Transport planning plays an outsized role in shaping the future of our metropolises. Land use and the daily activities of residents depend on transport and the access it provides. Transport only exists to serve activities people want to engage in. Growing cities naturally want to expand transport infrastructure. Because transport takes a long time to develop and deploy, and tends to be irreversible, it is worth some effort to try to get it right.
It is believed that effective planning requires accurate and reliable computerised transport models (UTPS or “four-step” models in the US, “Strategic Transport Models” in Australia), which serve as tools to predict and analyse the impacts of various transport policies and investments.
The models however are a fantasy.
Fantasy: n. “the power or process of creating especially unrealistic or improbable mental images in response to psychological need” - Merriam-Webster
These large-scale are either believed, to the detriment of all, or not believed but merely a kabuki-like, Potemkin-esque, box-ticking exercise to satisfy rules and regulations laid down in the name of scientism and used to justify the preferred actions of those in power, rather than to inform those actions in the first place.
Why they are dangerous? They place a misleading veneer of rationality over the top of single-point extrapolation. They are accepted at face value by a credulous press.
These models are almost always estimated based on a single survey at a single point in time, resulting in a single coefficient for every variable. This is fine only if nothing else changes and you have very high certainty in the rightness of your model. Casual observation of the world (cough, COVID, cough) suggests things sometimes change. So 2050 forecasts of travel demand are based on models estimated using 2010 surveys being run in the 2020s. These are no more likely to be correct within a reasonable margin of error than a random number generator. One only has to look back at the accuracy of previous forecasts.
Even if conducted in good faith (though not accurately) these models can lead to the misallocation of public funds by overstating (or understating) the benefits of transport projects. (And they are often not conducted in good faith). (The misestimation of costs is another department). When decision-makers rely on these flawed models, they may divert resources from other essential services and investments, such as education, healthcare, or social programs. This misallocation of resources can have long-term negative consequences for the communities affected.
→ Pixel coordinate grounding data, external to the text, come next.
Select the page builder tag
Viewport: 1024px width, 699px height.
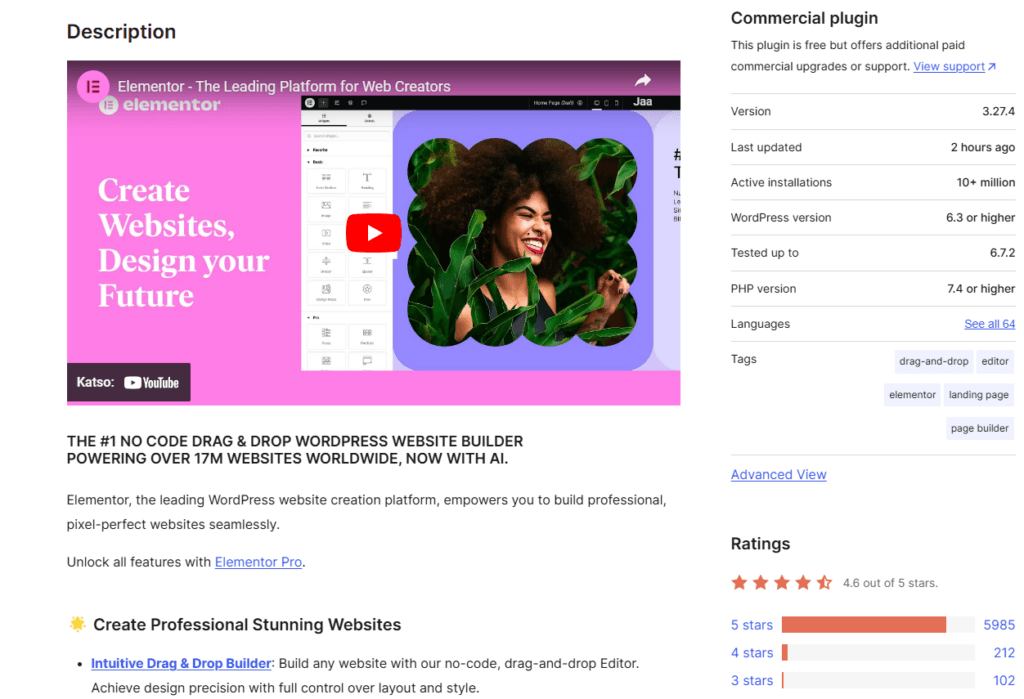click(980, 428)
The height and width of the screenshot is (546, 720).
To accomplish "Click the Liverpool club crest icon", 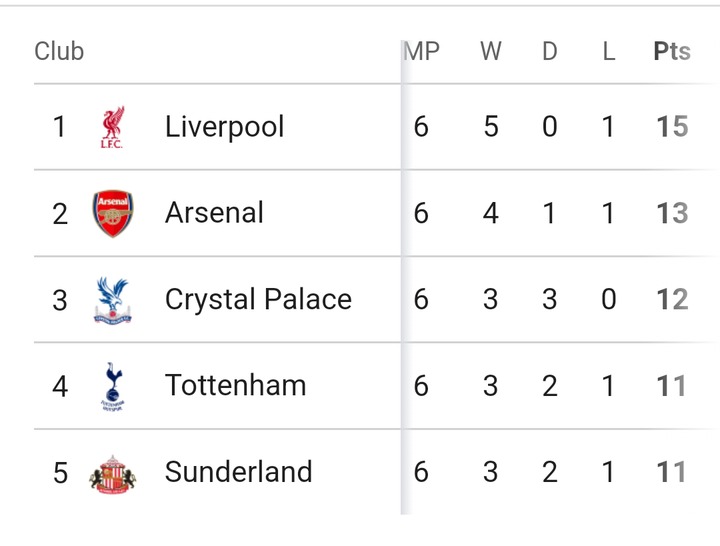I will pos(112,127).
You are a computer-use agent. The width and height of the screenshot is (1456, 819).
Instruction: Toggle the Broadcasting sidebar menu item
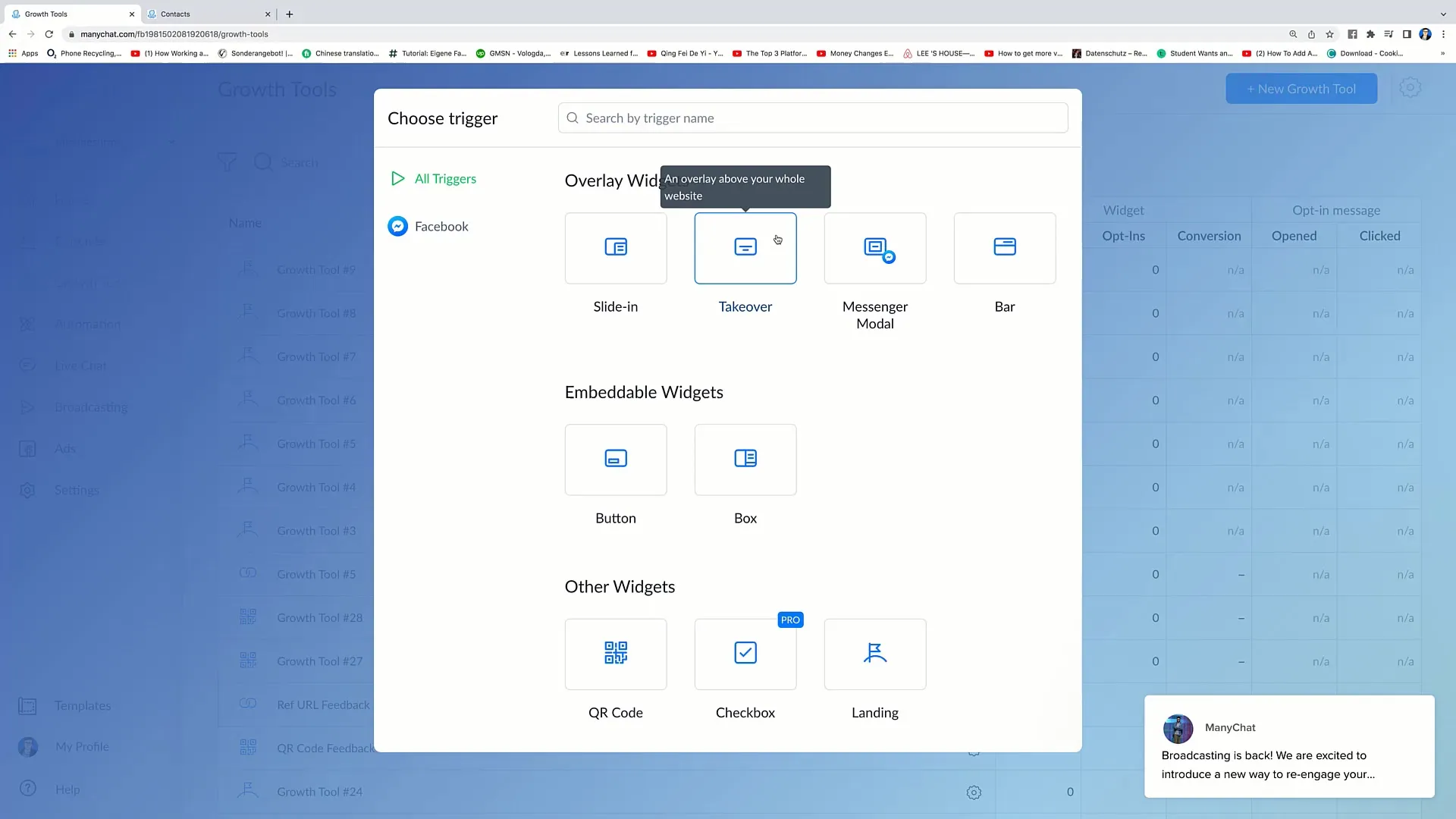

Overly optimistic models can mislead decision-makers into supporting the wrong transport projects, projects that are not viable, cost-effective, or beneficial to the public. This can result in the approval of projects that might never reach completion or fail to deliver the promised benefits, wasting time, money, and political capital.
Unrealistic models can also contribute to environmentally harmful decision-making. By underestimating the potential impacts of a project on air quality, greenhouse gas emissions, or natural habitats, leads to projects that compromise environmental sustainability and public health.
When transport projects based on Fantasy Modeling fail to deliver on their promises, public trust in the planning process and government institutions can be severely damaged. The credibility (or what remains) of the transport planning profession suffers as a result, undermining public trust in future projects and initiatives. This erosion of trust makes it more challenging to garner public support for future transportation investments, creating a vicious cycle of skepticism and underinvestment in critical infrastructure.
Transport models are the centrepiece of the traditional “Predict and Provide” approach to transport planning. Newer thinking has moved us toward “Vision and Validate”. I am on-board with communities “envisioning” their future. But I am not entirely sure how we “validate” the future without living through it. The universe is Computationally Irreducible, we cannot know the future without running the full experiment, there are no short cuts. The same is true for the growth of cities and their networks.
Sometimes you just have to take the leap, understanding the theory and evidence about how transport infrastructure reshapes the world in a positive feedback way (more access → more development, more development → more infrastructure and more access), while recognising the randomness of life and unknowns of the world. So you should do what you think would move you in the right direction, even if forecasts cannot give you the certainty you desire. This argues for small incremental moves (leaping small distances) rather than massive ones, so your missteps are not as lethal and your elephants not so white.
I think the reductionism of the model, as an input to a fantasy business case, is nearly pointless. Because the assumptions put in the model invariably reflect the outcome that the business case and model are desired to provide. That is, we have taken so called scientific approaches to provide rationalism to balance the visioning, but then manipulated them to validate the vision. And many of us have lived the announced project which becomes a real thing long after the minister has expired from the role, at billions, which is retrospectively put through the sausage machine, which proves wholeheartedly the entire system is flawed. Not in concept, but in practice. The model, after all, is only meant to point to areas that require investigation. It is a less than 1 per cent network replication. But there are fools who quote the model as though it was something real and tangible. All models rely on assumptions to guide them. And all assumptions are resolutely human, are typically optimism biased and are very open to manipulation for a tendentious result. We can build a 10 per cent simulation of any complex network of networks relatively quickly and cheaply now. But the future state simulation is still subject to agreed assumptions!
This is a brilliant summary of what is a huge crisis in the industry that very few people seem to openly recognise.